Next-gen sequencing and genomic medicine at UPMC Children’s

Have you ever stopped to think about the process your doctor uses to diagnose an illness or disease? When a patient comes into the office with symptoms, doctors often become detectives. While some diagnoses are obvious, there are symptoms that can result from many different conditions, such as fatigue or joint pain.

If you experience symptoms that could occur with different health conditions, doctors typically make a differential diagnosis. They talk to you about your health history, examine you, and make a list of conditions that could cause your symptoms. They may perform tests, such as blood tests or imaging tests, to rule out certain conditions.

Today, advancements in the study of genetics have given doctors new tools to discover what’s behind a person’s symptoms. These tools can also help determine your future risk of disease.
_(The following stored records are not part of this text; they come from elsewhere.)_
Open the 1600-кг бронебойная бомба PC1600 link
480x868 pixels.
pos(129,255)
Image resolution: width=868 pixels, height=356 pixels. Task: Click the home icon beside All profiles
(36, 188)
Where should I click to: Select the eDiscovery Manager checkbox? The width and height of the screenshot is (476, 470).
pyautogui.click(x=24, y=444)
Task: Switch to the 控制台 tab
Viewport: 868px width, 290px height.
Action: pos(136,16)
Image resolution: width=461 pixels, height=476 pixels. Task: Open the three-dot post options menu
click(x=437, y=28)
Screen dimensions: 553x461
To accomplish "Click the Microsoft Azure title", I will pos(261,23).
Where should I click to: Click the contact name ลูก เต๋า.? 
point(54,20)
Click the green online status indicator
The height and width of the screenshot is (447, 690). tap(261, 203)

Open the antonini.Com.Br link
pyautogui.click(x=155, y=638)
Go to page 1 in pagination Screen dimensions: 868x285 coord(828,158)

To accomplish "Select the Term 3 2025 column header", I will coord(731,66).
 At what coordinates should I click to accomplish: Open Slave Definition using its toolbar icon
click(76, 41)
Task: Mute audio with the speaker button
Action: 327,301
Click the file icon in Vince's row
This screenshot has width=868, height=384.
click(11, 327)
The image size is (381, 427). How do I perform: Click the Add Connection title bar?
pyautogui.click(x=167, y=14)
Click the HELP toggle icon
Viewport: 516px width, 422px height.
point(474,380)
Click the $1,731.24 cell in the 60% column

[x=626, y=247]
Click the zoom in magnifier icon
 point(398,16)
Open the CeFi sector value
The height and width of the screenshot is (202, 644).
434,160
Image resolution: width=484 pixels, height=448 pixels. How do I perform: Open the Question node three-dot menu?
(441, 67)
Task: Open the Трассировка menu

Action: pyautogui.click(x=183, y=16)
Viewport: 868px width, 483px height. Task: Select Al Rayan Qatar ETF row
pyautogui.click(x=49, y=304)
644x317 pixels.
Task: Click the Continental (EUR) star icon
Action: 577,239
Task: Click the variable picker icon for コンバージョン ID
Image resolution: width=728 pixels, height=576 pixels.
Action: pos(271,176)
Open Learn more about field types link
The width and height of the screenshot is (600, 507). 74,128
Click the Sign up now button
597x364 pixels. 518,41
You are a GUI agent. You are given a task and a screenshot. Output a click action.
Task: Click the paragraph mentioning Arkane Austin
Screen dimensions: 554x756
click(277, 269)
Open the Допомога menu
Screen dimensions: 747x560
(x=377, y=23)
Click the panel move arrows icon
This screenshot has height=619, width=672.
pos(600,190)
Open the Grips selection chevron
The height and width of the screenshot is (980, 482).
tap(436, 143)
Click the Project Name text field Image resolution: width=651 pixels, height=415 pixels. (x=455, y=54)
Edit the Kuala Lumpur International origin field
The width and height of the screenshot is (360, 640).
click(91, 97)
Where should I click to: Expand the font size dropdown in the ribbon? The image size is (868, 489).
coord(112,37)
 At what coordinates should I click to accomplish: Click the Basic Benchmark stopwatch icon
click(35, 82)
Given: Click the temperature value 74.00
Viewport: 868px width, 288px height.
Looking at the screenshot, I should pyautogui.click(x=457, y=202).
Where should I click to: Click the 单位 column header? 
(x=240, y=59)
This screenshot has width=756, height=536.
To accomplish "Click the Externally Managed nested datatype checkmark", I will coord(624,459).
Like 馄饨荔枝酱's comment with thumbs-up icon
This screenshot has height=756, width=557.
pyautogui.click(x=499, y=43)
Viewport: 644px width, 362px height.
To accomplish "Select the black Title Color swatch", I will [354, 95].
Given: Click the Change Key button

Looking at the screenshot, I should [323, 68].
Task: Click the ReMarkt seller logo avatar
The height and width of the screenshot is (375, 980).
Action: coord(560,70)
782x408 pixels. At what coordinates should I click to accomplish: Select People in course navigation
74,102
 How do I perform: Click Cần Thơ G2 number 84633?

Known as next-generation sequencing, or next-gen sequencing, these techniques are changing how doctors treat conditions caused by changes in genes (mutations).

What Role Do Genes Play in Your Health?

Think of genes as little bricks that contain pieces of code called DNA. DNA tells your body how to make molecules and proteins. Your body then uses these molecules and proteins to perform different jobs that keep you alive and help you function.

Your genome is all the genes in your body. By learning more about your genome and any genetic mutations you have, doctors can diagnose certain health conditions and determine how to treat you. This information can also help you understand your risk for developing disease.

How Do Gene Changes Happen?

You can inherit genetic mutations from one or both of your parents. But some gene mutations happen on their own (spontaneously).

Some genetic mutations occur more often in certain families or communities. Lina Ghaloul-Gonzalez, MD, a geneticist at UPMC Children’s Hospital of Pittsburgh, studies genetic mutations using next-gen sequencing. Her work has examined genetic disorders that run in Amish and Mennonite communities in Western Pennsylvania.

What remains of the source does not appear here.